Ini Mobil Listrik Terbesar Hyundai: Masa Depan Transportasi Ramah Lingkungan

Hyundai Motor Group memiliki jajaran mobil listrik yang mengesankan di Amerika Serikat, mulai dari Ioniq 5, Ioniq 9, hingga Kia EV3. Namun, di Eropa dan Korea Selatan, keluarga mobil listrik mereka bahkan lebih kuat dengan mobil kompak seperti hatchback Hyundai Inster. Sekarang, keluarga mobil listrik Hyundai ini akan semakin berkembang. Hyundai mengumumkan rencana untuk merilis “EV terbesarnya” di Eropa pada Brussels Motor Show bulan Januari mendatang.

Komitmen Hyundai terhadap elektrifikasi akan ditunjukkan melalui peluncuran mobil listrik baru yang dijadwalkan mulai tahun 2026, dimulai dari Brussels Motor Show dengan debut mobil listrik terbesar di dunia. Meskipun Hyundai tidak memberikan detail lengkap, model baru ini akan menonjolkan teknologi listrik canggih, termasuk sistem pengisian daya 800 volt yang canggih. Hyundai Staria EV diprediksi akan menjadi mobil yang akan melakukan debutnya, mengingat popularitas van di Eropa.

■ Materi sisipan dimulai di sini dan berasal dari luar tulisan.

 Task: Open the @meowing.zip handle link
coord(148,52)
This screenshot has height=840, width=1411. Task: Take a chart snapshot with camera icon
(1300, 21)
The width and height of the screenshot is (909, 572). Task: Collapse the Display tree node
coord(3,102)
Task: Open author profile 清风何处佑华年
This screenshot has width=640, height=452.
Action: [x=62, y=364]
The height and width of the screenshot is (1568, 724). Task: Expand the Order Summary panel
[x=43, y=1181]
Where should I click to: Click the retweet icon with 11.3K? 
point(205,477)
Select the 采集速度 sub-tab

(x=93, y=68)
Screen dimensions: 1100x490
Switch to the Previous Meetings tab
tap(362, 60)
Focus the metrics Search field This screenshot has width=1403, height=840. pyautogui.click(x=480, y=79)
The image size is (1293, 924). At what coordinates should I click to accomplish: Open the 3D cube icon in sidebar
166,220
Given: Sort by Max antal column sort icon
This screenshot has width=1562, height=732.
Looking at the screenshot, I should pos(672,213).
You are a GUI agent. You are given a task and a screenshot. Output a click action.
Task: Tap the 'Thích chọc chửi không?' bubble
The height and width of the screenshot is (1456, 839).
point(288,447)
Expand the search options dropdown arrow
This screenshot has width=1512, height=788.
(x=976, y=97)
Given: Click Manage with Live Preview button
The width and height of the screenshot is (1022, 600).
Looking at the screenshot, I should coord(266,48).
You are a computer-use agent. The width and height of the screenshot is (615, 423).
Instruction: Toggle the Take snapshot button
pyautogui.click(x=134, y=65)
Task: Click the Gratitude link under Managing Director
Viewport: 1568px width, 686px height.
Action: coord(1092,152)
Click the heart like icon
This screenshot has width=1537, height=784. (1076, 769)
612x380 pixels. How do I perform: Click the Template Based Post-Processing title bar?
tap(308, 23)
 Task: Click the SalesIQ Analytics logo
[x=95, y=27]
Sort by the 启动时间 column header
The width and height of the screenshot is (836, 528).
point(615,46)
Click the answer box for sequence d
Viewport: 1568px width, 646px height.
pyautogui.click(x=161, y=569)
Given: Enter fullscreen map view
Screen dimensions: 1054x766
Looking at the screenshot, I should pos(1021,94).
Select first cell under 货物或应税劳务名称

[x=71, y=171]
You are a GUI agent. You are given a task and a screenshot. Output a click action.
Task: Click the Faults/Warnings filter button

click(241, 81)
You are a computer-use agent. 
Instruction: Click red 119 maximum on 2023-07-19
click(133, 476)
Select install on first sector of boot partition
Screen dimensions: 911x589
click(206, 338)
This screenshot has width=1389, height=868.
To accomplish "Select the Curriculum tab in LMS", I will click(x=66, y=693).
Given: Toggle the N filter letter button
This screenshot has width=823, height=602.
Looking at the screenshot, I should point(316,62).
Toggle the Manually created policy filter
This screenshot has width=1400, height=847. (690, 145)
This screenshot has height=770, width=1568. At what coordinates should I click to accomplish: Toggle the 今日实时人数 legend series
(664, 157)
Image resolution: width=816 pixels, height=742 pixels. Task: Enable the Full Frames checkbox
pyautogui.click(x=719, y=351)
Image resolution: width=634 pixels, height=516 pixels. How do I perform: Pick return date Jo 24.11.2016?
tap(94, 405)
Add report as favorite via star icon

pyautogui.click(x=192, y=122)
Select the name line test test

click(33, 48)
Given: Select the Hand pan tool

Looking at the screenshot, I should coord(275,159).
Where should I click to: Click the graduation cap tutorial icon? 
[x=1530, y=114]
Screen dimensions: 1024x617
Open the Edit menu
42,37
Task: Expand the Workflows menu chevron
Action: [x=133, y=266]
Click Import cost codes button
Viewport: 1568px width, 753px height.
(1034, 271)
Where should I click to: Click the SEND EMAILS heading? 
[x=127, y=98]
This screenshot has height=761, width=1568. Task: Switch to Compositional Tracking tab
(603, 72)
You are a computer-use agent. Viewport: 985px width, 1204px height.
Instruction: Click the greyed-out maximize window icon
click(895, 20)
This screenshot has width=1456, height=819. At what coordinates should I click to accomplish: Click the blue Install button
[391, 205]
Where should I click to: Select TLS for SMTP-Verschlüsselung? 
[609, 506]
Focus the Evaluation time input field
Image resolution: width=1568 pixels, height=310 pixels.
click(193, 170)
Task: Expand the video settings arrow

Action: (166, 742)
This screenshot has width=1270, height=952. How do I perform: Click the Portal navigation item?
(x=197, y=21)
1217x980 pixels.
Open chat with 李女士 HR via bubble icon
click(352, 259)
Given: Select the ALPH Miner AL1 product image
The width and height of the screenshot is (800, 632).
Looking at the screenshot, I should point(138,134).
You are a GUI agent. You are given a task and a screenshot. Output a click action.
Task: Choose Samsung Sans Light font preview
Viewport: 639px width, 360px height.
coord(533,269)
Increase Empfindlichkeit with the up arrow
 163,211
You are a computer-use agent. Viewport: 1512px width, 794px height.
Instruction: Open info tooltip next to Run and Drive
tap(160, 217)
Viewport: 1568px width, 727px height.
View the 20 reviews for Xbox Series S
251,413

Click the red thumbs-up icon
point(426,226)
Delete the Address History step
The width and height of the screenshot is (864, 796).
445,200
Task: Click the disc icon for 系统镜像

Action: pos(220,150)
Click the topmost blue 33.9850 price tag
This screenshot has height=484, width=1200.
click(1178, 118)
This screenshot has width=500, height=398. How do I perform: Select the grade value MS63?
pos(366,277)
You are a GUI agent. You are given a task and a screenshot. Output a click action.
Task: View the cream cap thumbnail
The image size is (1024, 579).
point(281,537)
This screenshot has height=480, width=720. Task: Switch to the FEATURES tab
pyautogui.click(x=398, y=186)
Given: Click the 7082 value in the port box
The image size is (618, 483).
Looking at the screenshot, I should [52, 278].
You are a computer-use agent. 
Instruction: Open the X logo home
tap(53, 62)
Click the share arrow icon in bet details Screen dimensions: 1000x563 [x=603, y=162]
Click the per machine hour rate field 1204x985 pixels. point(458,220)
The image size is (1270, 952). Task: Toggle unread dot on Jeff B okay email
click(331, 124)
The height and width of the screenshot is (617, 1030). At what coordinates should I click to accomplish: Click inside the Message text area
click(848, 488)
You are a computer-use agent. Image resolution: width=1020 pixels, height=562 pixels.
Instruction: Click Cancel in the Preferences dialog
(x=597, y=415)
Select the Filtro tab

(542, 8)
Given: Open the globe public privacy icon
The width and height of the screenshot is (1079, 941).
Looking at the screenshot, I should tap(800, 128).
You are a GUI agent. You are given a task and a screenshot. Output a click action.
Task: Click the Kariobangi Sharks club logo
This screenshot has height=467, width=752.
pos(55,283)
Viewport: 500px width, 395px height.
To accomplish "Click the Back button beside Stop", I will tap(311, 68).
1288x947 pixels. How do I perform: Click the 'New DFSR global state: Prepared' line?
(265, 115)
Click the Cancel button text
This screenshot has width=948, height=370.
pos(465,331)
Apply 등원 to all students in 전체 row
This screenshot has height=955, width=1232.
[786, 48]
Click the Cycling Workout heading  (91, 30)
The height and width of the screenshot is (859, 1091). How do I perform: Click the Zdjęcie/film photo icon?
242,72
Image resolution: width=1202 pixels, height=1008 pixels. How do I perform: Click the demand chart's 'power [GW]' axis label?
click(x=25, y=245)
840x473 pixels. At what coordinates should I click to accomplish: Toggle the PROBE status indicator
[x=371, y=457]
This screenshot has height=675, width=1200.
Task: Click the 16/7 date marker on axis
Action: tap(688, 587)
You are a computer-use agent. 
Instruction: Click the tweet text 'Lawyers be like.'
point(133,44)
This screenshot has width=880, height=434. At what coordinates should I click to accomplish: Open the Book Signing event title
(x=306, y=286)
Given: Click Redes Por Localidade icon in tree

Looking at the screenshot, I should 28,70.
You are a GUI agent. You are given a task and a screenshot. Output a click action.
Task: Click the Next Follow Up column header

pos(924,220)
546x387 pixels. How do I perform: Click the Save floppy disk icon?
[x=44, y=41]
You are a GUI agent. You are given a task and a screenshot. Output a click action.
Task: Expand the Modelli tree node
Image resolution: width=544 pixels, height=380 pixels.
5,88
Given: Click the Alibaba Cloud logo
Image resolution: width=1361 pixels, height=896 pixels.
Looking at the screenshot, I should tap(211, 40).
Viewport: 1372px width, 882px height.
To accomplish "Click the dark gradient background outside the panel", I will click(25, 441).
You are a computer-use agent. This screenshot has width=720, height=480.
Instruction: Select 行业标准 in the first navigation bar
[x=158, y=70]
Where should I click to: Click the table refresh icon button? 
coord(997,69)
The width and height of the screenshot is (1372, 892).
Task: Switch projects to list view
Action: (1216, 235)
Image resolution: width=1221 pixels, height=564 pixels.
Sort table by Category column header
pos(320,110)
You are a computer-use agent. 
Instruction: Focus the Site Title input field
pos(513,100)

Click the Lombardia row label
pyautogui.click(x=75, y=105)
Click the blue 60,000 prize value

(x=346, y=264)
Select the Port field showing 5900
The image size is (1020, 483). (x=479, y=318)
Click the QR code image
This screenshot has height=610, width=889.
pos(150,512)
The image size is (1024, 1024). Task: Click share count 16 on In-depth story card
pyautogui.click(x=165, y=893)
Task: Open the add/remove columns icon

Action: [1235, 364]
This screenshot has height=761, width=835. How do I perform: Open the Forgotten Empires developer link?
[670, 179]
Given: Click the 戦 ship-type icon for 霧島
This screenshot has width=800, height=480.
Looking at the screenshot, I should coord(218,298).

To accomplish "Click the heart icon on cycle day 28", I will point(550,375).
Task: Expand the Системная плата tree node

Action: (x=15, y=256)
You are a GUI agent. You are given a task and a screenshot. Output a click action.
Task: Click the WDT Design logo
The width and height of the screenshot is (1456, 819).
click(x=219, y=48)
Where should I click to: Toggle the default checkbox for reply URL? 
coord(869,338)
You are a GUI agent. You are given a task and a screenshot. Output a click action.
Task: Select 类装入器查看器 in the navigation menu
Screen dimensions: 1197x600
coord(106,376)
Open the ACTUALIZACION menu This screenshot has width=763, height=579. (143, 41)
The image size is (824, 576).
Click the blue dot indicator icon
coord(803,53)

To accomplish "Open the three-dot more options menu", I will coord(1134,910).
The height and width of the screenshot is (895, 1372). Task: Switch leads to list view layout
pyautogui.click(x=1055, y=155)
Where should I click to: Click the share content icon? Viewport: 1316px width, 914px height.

Staria sendiri adalah van yang telah tersedia dalam berbagai konfigurasi penumpang dan kargo dengan gaya ramping dan desain Hyundai yang elegan. Dengan variasi mesin lainnya yang sudah tersedia, seperti gas, hibrida, LPG, atau diesel, Staria saat ini siap dihadirkan dengan tenaga baterai. Baterai NCM lithium-ion 84-kilowatt-jam atau bahkan 99 kWh diprediksi akan digunakan dalam Staria EV, menawarkan perkiraan jarak tempuh sekitar 325 kilometer. Keunggulan utamanya adalah arsitektur listrik 800 volt Hyundai yang memungkinkan pengisian cepat DC yang sangat efisien.

Meskipun Staria EV diperkirakan akan tersedia di Eropa, kemungkinannya untuk hadir di AS masih belum pasti. Hyundai saat ini bermitra dengan General Motors dalam pengembangan van listrik untuk pasar AS, tetapi dengan ketidakpastian peluncuran mobil listrik saat ini, belum jelas apakah Staria EV akan masuk ke pasaran AS. Tetapi, satu hal yang pasti, penggemar van listrik di Eropa akan segera memiliki pilihan mobil listrik yang menarik untuk dipilih.